Foreign astronauts complete sea survival training in China
Two European astronauts took part in China's first sea survival training exercise, which concluded on Monday afternoon, marking the first time foreign astronauts have participated in spaceflight-related training in China.
The 17-day training session was held in waters off Yantai, Shandong province, by the China Manned Space Agency in collaboration with the Ministry of Transport's Beihai Rescue Bureau.
Sixteen Chinese astronaut — including Yang Liwei, the first Chinese citizen in space, and Jing Haipeng, the first Chinese astronaut to enter space three times — as well as Samantha Cristoforetti from Italy and Germany's Matthias Maurer, both from the European Space Agency, were divided into six teams in the training session.
The exercise was designed to improve astronauts' sea survival, decision-making and emergency response capabilities and to boost their team spirit and collaboration capacity, according to a news release from the Chinese agency.
Each team had three members — one commander and two operators. At the beginning of the training, team members put on space suits and entered a mock re-entry capsule, which was taken out to sea on a ship and winched onto the water's surface.
Once at sea, they swapped their space suits for special uniforms designed for sea survival that can resist cold and provide extra buoyancy before leaving the re-entry capsule and boarding inflatable boats. After receiving a signal, a helicopter or rescue ship approached the boats to pick them up.
On Monday, the last team — Liu Wang, a member of the Shenzhou IX mission in 2012, Chen Dong, who stayed in space for more than one month during the Shenzhou XI/Tiangong II mission, and Cristoforetti, who worked and lived on the International Space Station for almost 200 days — completed their training, marking the end of the session.
China's new astronauts will go through the same training before they undertake spaceflight, the China Manned Space Agency said.

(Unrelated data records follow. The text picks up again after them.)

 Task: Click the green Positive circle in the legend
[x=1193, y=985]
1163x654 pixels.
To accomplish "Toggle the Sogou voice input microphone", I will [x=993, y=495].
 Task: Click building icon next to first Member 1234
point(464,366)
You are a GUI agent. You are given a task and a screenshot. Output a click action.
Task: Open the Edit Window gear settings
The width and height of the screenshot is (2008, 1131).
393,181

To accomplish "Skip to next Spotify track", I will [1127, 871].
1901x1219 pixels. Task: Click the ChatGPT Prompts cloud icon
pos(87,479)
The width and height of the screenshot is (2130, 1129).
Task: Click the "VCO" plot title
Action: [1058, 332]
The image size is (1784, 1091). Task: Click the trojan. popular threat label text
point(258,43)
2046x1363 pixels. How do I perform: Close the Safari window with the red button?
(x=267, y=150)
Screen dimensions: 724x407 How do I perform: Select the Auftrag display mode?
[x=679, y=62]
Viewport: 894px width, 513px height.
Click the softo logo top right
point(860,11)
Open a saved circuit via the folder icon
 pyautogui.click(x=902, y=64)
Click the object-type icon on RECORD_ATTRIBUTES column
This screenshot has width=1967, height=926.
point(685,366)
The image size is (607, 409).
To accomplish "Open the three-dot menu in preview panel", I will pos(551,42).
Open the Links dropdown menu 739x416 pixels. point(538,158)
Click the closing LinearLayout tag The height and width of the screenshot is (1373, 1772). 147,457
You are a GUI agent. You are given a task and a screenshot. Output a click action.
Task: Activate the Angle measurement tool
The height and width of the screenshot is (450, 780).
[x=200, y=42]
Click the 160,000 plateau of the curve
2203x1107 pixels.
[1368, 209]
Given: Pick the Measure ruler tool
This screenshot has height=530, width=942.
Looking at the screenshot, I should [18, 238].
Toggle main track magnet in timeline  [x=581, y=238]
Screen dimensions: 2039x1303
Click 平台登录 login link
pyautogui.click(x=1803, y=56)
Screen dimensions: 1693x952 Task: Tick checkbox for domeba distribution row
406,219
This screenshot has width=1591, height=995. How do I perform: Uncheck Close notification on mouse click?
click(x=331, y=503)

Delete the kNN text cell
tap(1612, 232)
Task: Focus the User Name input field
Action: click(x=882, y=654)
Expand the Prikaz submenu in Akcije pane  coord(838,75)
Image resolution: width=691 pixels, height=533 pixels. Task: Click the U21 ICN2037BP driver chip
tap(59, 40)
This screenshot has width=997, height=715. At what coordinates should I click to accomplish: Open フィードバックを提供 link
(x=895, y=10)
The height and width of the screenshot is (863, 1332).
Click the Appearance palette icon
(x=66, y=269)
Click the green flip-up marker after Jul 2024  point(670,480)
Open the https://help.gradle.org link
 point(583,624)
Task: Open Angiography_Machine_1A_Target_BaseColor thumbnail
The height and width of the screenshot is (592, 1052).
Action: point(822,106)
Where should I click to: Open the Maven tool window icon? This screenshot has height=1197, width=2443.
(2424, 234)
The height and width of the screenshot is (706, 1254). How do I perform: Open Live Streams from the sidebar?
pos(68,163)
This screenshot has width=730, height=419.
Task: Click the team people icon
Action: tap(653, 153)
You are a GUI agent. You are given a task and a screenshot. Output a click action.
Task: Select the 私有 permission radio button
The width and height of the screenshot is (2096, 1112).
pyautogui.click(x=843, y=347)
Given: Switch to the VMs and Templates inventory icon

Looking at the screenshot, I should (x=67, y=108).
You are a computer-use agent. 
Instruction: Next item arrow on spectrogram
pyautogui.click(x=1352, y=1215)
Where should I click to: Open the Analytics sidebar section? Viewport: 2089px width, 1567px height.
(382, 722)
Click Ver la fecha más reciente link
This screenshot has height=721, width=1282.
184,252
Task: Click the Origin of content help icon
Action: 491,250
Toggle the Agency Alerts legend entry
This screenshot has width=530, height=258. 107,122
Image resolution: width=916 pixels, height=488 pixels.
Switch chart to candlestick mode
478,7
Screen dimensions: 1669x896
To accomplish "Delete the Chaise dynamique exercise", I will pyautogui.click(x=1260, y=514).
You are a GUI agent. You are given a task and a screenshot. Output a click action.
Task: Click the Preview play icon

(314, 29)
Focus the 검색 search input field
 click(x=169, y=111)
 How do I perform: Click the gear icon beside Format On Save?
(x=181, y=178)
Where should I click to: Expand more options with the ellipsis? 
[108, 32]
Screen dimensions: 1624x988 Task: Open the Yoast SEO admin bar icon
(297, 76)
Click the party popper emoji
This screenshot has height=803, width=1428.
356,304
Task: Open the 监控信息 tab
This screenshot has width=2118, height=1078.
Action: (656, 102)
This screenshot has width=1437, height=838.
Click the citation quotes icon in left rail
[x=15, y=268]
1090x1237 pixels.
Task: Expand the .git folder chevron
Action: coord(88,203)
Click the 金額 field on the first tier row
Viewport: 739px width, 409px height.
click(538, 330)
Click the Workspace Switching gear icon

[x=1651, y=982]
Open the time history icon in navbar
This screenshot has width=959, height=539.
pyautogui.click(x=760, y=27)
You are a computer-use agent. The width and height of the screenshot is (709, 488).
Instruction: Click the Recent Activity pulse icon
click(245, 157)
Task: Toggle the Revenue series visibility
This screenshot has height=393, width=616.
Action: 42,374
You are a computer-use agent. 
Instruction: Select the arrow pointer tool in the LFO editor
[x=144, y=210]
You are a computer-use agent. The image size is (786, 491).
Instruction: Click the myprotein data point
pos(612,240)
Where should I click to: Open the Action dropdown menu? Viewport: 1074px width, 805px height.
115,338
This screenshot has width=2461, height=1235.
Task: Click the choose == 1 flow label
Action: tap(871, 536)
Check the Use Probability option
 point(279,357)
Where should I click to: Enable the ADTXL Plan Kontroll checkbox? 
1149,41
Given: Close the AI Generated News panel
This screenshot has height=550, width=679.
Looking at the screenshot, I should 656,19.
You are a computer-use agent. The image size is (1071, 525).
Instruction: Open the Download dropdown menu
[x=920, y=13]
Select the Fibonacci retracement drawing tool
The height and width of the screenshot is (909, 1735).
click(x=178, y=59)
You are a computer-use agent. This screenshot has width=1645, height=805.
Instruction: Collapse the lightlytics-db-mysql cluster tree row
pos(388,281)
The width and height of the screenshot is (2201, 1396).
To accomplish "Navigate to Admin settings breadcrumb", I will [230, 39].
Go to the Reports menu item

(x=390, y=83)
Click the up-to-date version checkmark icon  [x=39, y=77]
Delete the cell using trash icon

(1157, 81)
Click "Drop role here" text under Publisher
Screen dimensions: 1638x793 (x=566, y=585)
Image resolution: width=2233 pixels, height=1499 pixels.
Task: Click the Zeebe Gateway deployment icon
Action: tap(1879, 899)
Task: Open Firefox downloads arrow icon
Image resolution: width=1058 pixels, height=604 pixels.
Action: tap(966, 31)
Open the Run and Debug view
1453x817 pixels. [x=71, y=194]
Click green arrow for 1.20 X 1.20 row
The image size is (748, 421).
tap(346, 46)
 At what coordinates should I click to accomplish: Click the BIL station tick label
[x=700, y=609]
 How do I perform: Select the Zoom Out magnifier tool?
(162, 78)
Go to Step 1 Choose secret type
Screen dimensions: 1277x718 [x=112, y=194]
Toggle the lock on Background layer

During the training, the astronauts learned methods and procedures of getting out of the re-entry capsule while at sea, familiarized themselves with sea survival skills and rescue preparation, and strengthened their ability to cooperate with each other and rescuers, the Chinese agency said.
Huang Weifen, deputy research chief of the Astronaut Center of China, said the European astronauts' participation in the training helped the Chinese team to explore methods and gain experience of international cooperation in manned space activities.
The China Manned Space Agency and European Space Agency signed an agreement in May 2015 to boost collaboration in manned space.